In one of her first significant breaks with her predecessor since being elected governor Nov. 6, Iowa Gov. Kim Reynolds is hinting she may restore automatic voting rights to former felons. That would be wonderful news. Since former Gov. Terry Branstad, for whom Reynolds served as lieutenant governor, revoked automatic restoration of voting rights in 2011, Iowa is now in the company of only one other state, Kentucky, to not automatically restore former felons’ voting rights when they complete their punishment. Iowa requires them to apply to the governor to restore their citizenship rights after completing prison, parole and probation.
That harsh policy leaves at least 52,000 Iowans who completed felony sentences still unable to vote, according to the pro-criminal-justice reform Sentencing Project.
Denying people the vote robs them of a sense of ownership in and responsibility for their communities and country. It disproportionately hurts Iowa’s African-American population, which is over-represented in the criminal justice system — and not necessarily because of more lawbreaking. From police profiling and disparate arrests to tougher sentencing, black people are still paying a heavy price for America’s slave-owning past.
I got some perspective on the voting rights of people who ran afoul of the law during a stop in New York over Thanksgiving break. My childhood friend Deborah Hussey (I still call her by her childhood nickname, Dodie) has been volunteering with the organization registerNY.org, which works with partners in correctional and community settings to inform former felons about exercising their voting rights: This spring, New York Gov. Andrew Cuomo issued an executive order under which he can give conditional pardons to former felons still on parole, restoring their voting rights. Previously, they were required to have completed parole, which could take years.

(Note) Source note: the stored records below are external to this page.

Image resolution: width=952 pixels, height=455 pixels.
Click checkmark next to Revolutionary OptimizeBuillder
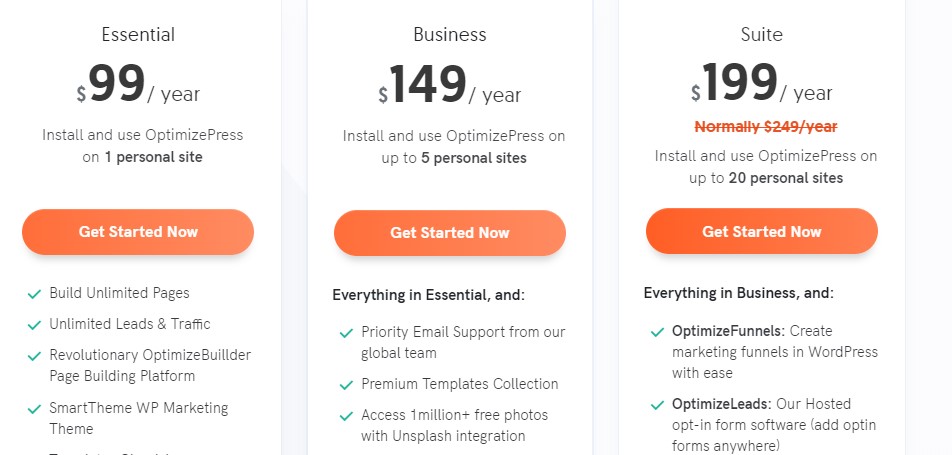tap(34, 356)
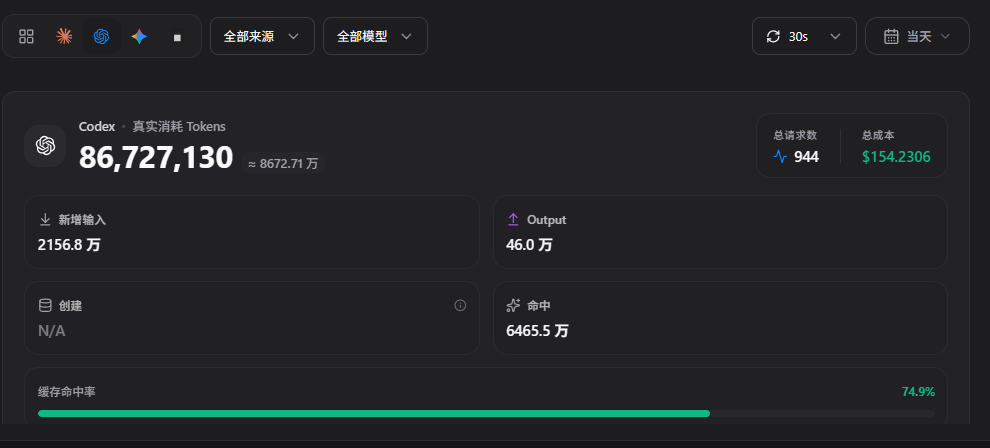Open the 当天 date range dropdown
The image size is (990, 448).
tap(917, 36)
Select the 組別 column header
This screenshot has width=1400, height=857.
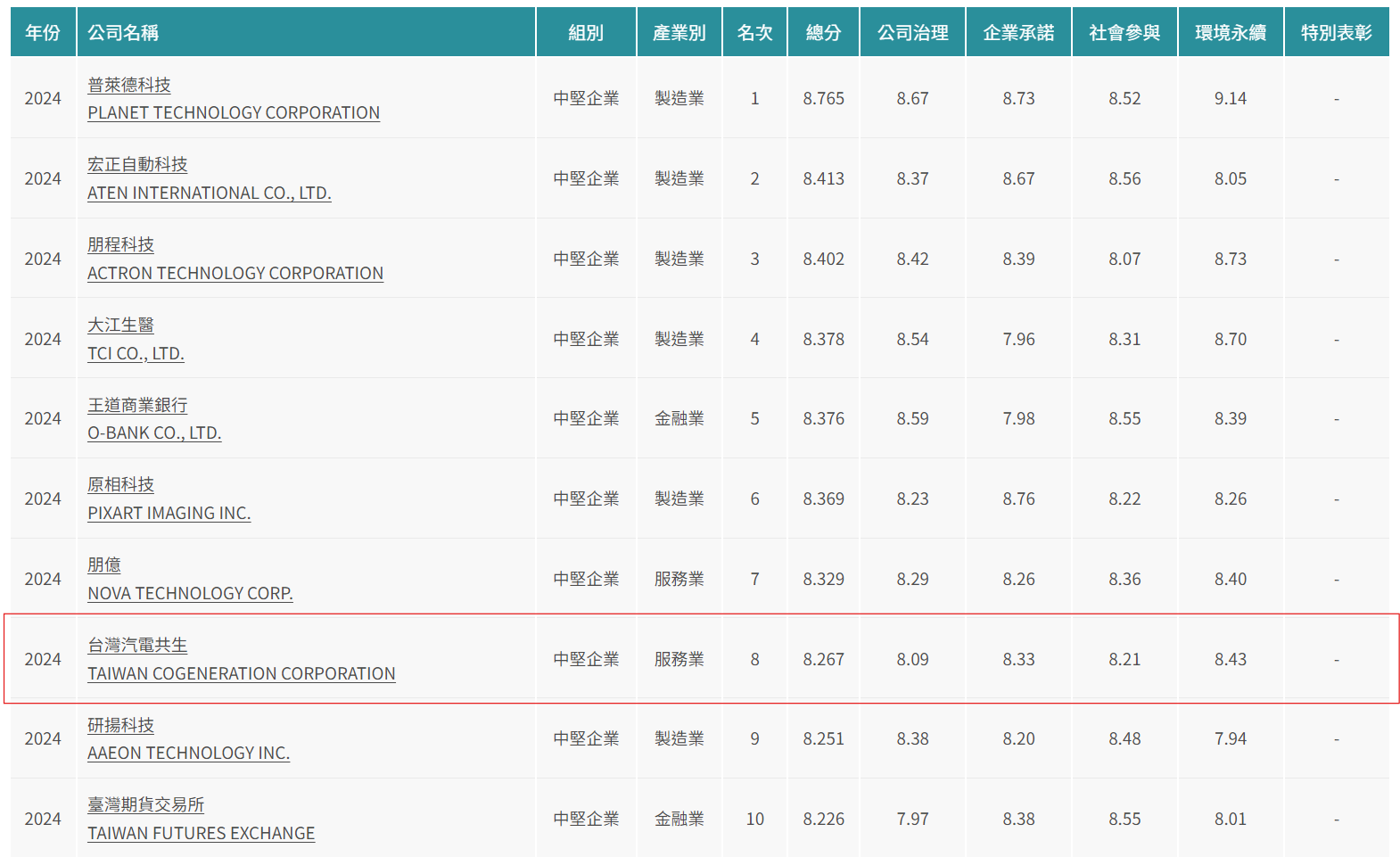click(x=586, y=33)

Jen Lackard founded registerNY.org as a way to engage men and women returning home after incarceration in civic affairs. This fall, she kicked off a pilot program using 20-plus volunteers to register detainees inside Westchester County Jail. The eligible inmates were there on misdemeanor convictions or awaiting trial but lacking bail money. Dodie helped educate them on ballot issues, candidates and voting procedures.
Having the right to vote while in jail is one thing; having the mechanisms to do so is another. In his 2011 Howard Law Journal article “Voting Behind Bars: An Argument for Voting by Prisoners,” Marc Mauer refers to “the de facto disenfranchisement of most of the 700,000 persons confined in local jails,” most awaiting trial. Though they technically have the right to vote, he wrote, “few jail inmates are ever permitted to, primarily because of bureaucratic obstacles.”

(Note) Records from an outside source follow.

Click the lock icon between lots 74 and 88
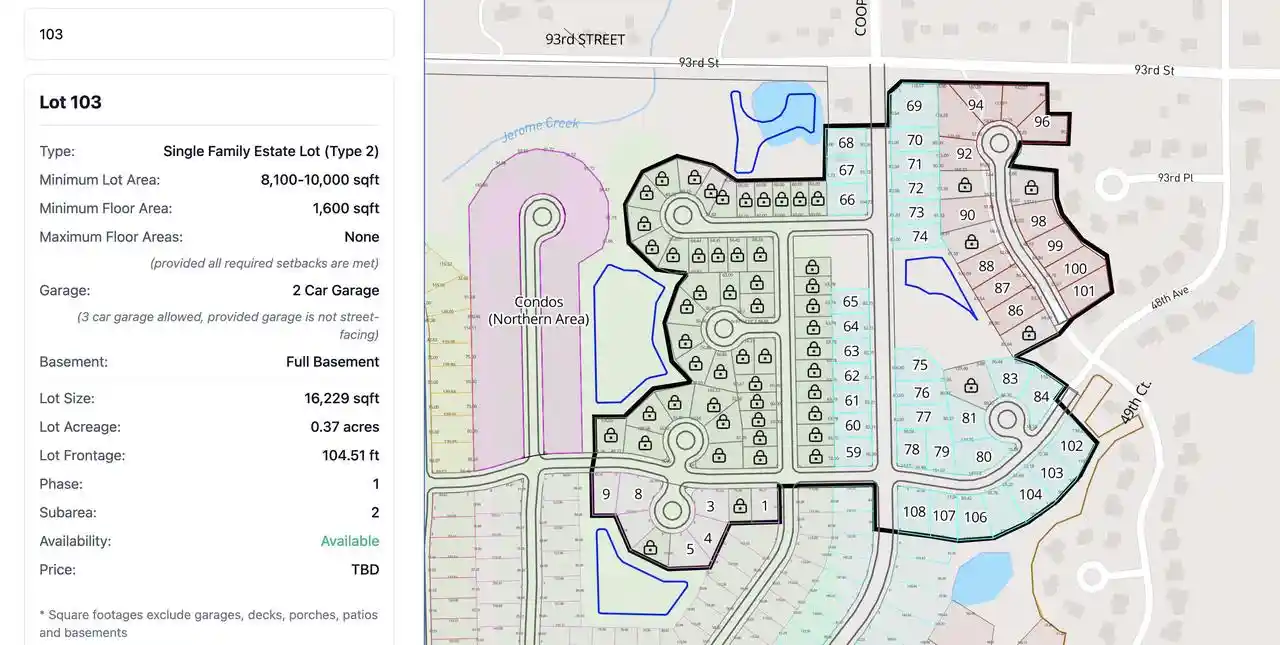The height and width of the screenshot is (645, 1280). point(970,242)
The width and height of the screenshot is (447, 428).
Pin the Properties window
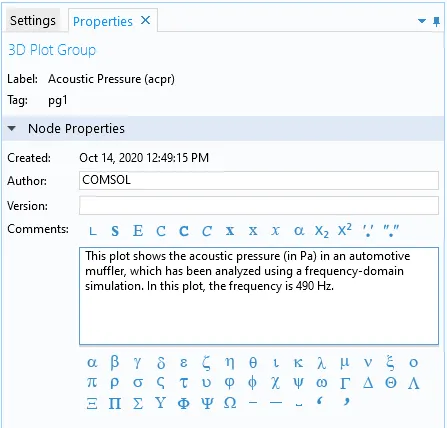(436, 22)
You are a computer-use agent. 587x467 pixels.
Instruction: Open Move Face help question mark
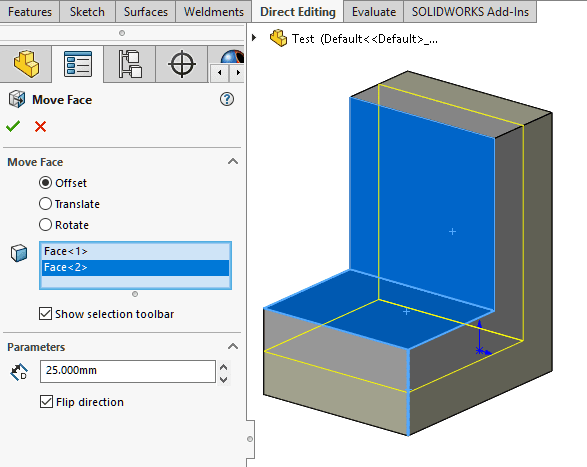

Westchester County Jail inmates must apply in writing for absentee ballots to the county board of elections, which sends those to the jail, the inmate’s family or Grace Baptist Church in Mount Vernon, N.Y., where Lackard also runs the Prison Re-entry Ministry. Dodie and others hand-delivered the applications for ballots to inmates, and returned with them to fill out. Together, the volunteers helped more than 100 inmates complete the voting process.
Iowans in jail who are not felons and meet the basic voting requirements can also request absentee ballots, once they are registered to vote, through the county auditor’s office. But the motivation and ability to participate in the process require being up to speed on the candidates and issues, and believing your vote can make a difference. The volunteers in New York brought in candidates’ campaign literature and talked with inmates, who lack access to newspapers, about their various policies.
“What they hadn’t realized was that who wins has a decisive impact on what happens to them,” Dodie said. She points to a 2018 Harvard study of half a million defendants, which found Republican-appointed judges sentence black defendants to three more months than similar nonblack defendants. Seven judges were up for election in Westchester County, and the volunteers helped analyze their records of rulings before voting.
It’s hardly surprising, then, if Republican administrations aren’t in a hurry to have former felons who are black voting; they probably don’t expect to get their votes.
“A lot had never voted,” Dodie said of the inmates. Some were too young before. Some didn’t feel their voice mattered. “They had very little faith in politics.” Still, there was palpable excitement on seeing their names printed on official ballots, she said. “One man screwed up his ballot and broke into tears. They realized this was maybe the only empowerment they had.”
She called the experience moving and eye-opening both for inmates and volunteers, who returned after the elections with news clippings. One was on a Florida ballot measure that passed, restoring voting rights to former felons, something Reynolds has also referred to. An article Lackard brought impressed on the inmates the importance of every vote. It was about a Kentucky Statehouse election won by a single vote.
“For these inmates, the ability to cast a vote was a profound experience, in part because it gave them a voice,” Dodie said.
In issuing his executive order, New York’s governor noted a correlation between voting and reduced recidivism rates. America is alone in the world in disenfranchising so many of its citizens (6.1 million in 2016). We seem to take the view that, as Mauer put it, “Once a criminal, always a criminal.” And Iowa is an outlier among American states.
A society that doesn’t practice forgiveness or offer redemption doesn’t give its people room or incentive to learn from their mistakes. One that keeps its former lawbreakers from voting should expect little civic engagement from them in return. It’s time Iowa figured that out.